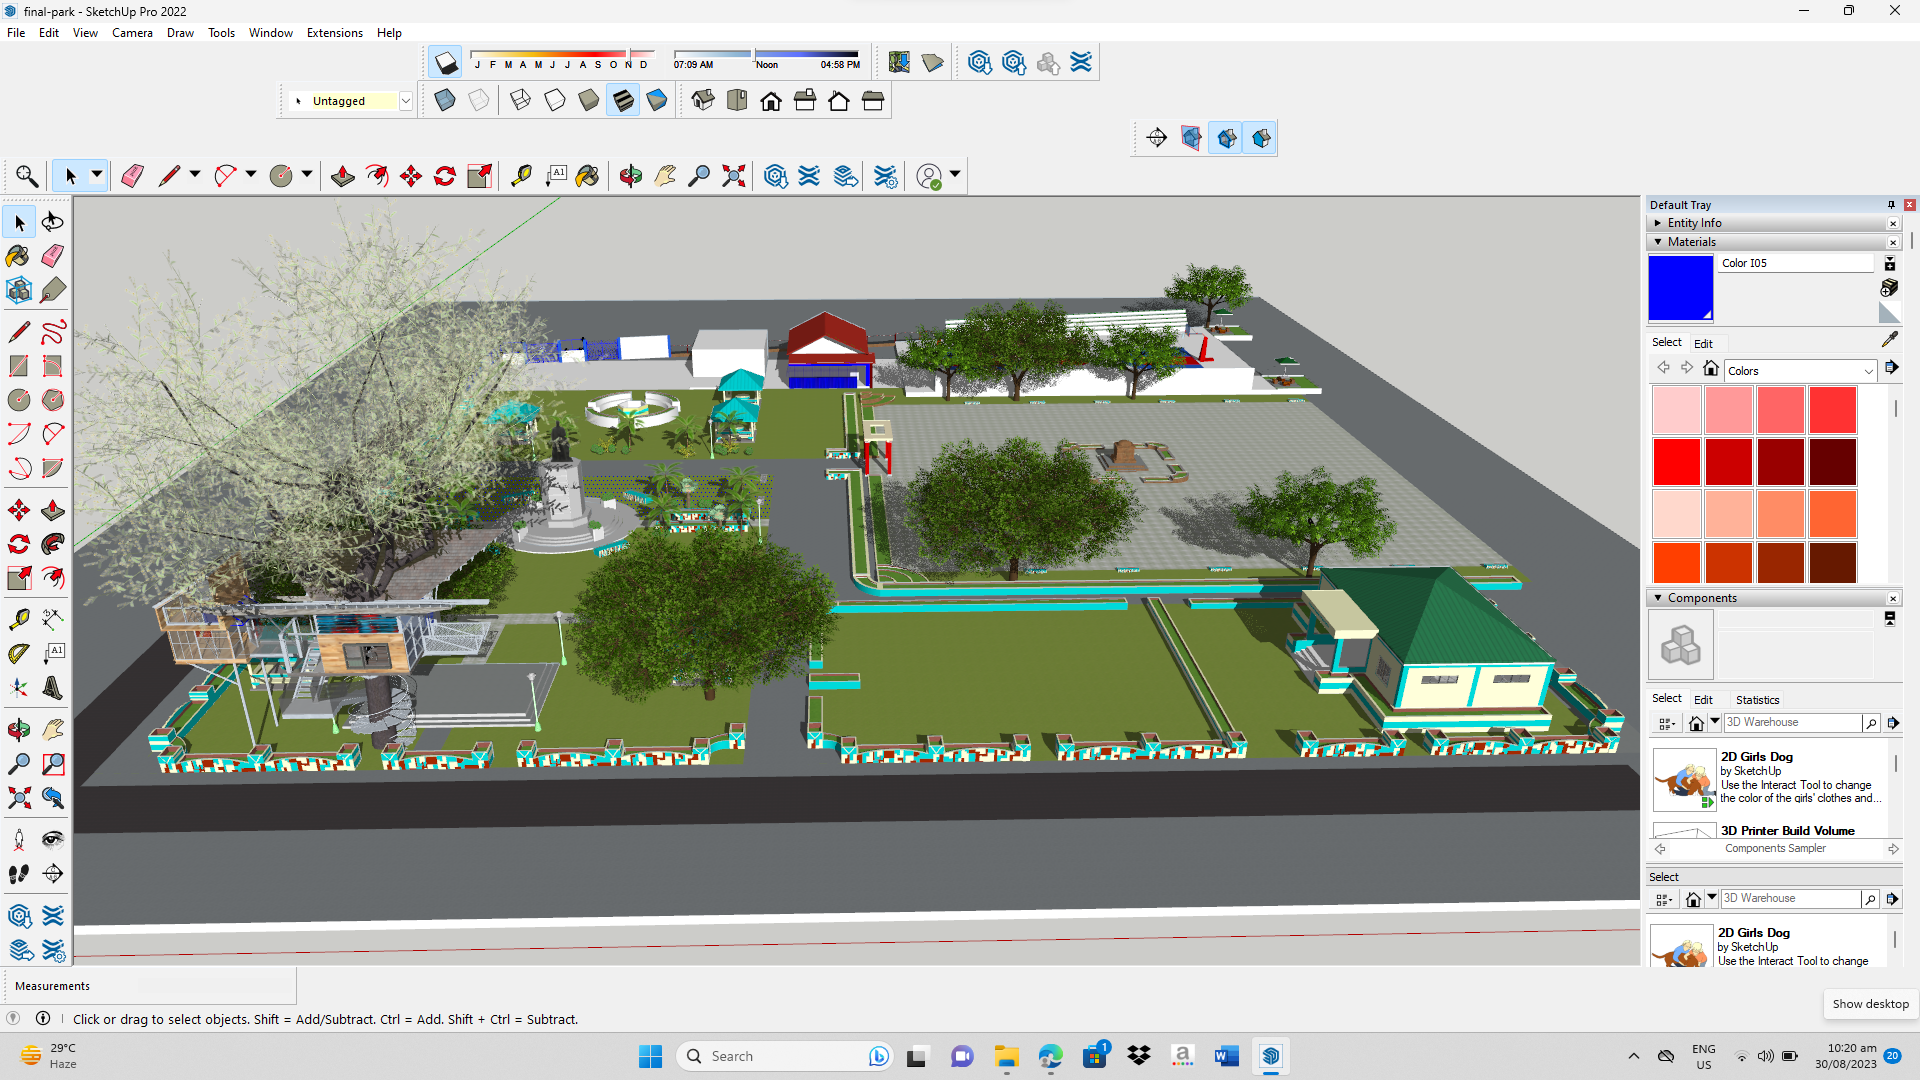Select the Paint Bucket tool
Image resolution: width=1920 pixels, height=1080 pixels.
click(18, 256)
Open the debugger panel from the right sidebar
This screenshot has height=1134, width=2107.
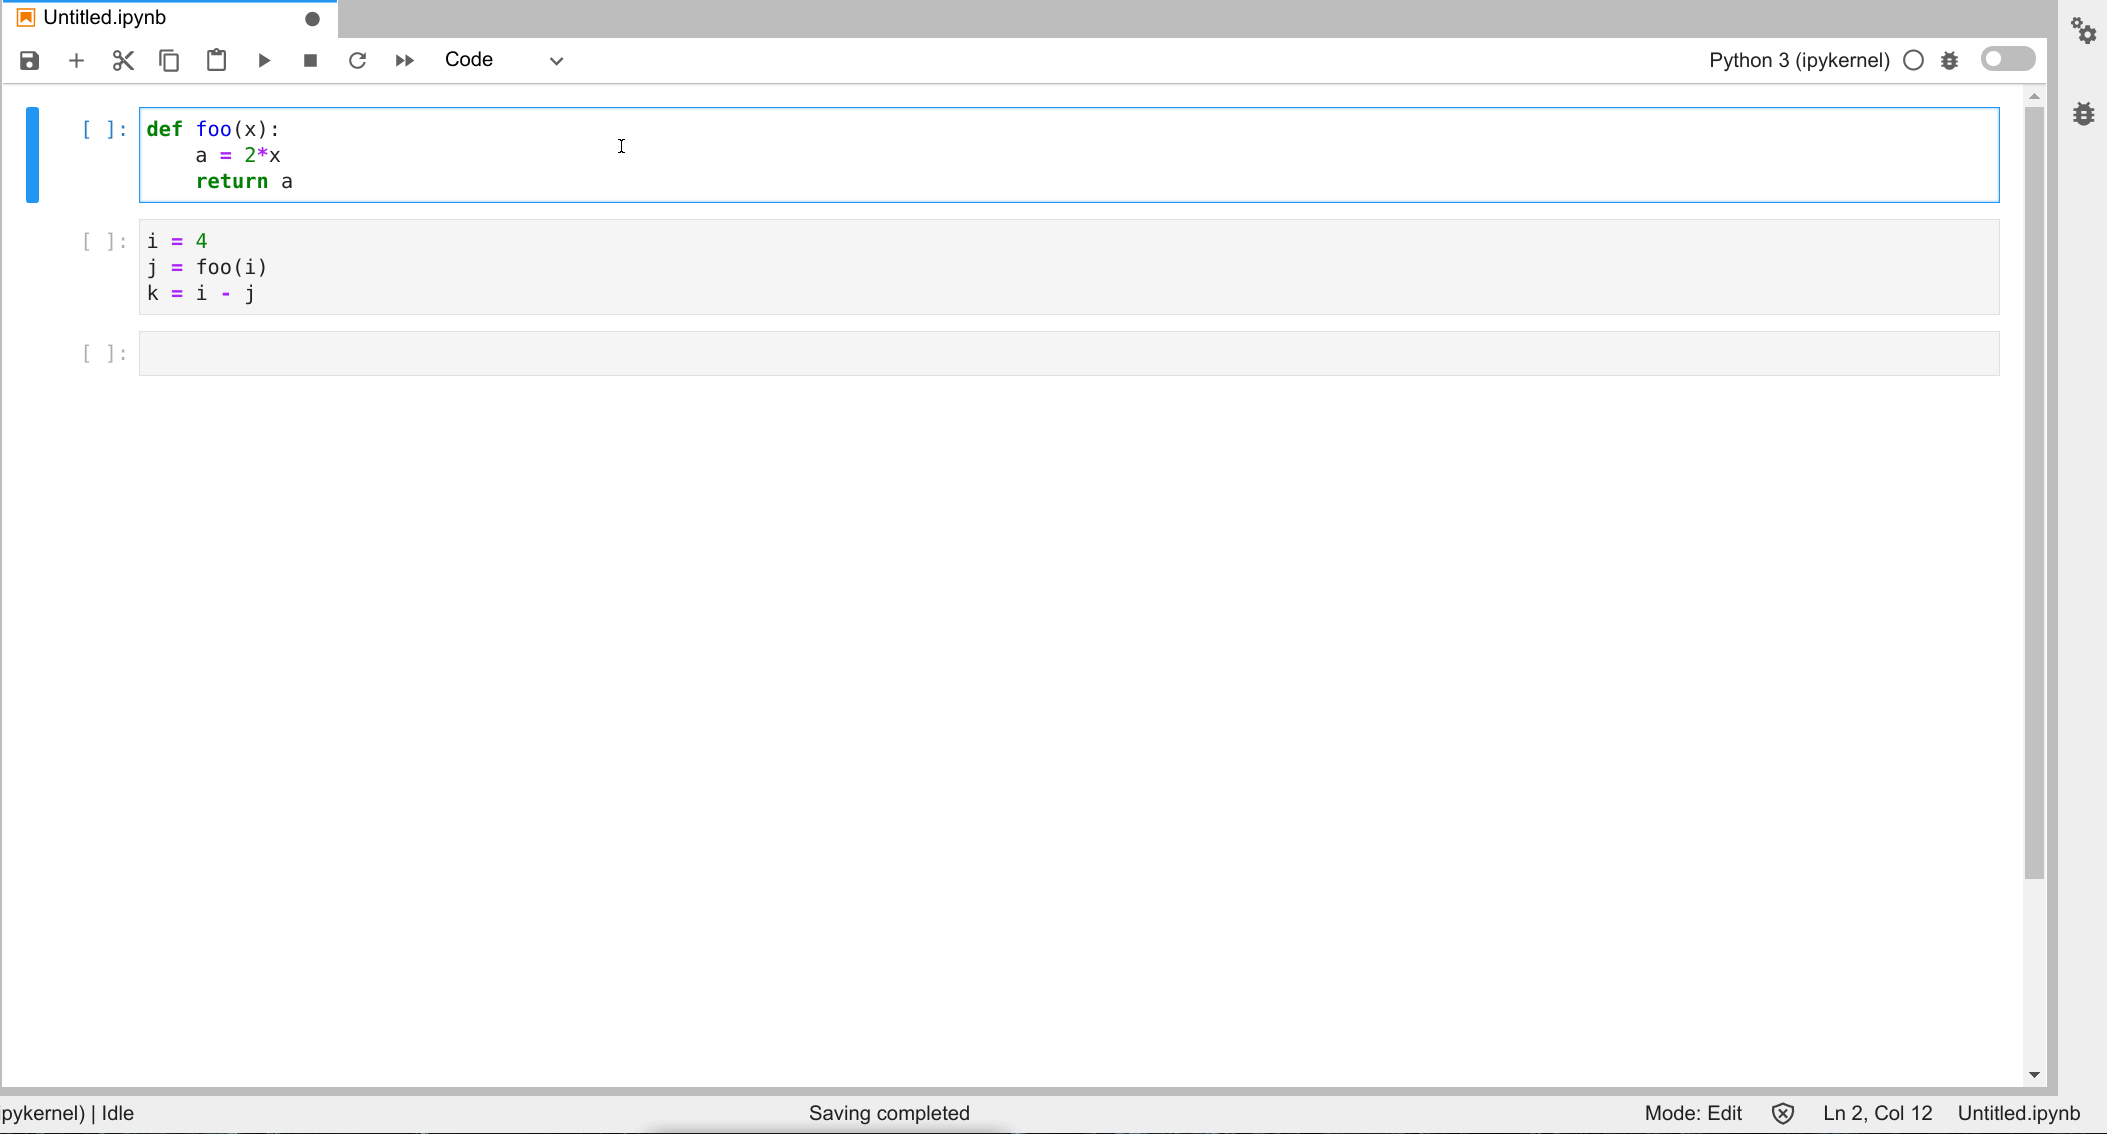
◆ ◆ ◆ ◆ ◆ ◆ ◆
▸ Task prompt: Verbatim output, no pictures: the line holding "Open the debugger" and all lines after it through the last line of the material, with nothing else.

▸ Finished exercise:
Open the debugger panel from the right sidebar
This screenshot has height=1134, width=2107.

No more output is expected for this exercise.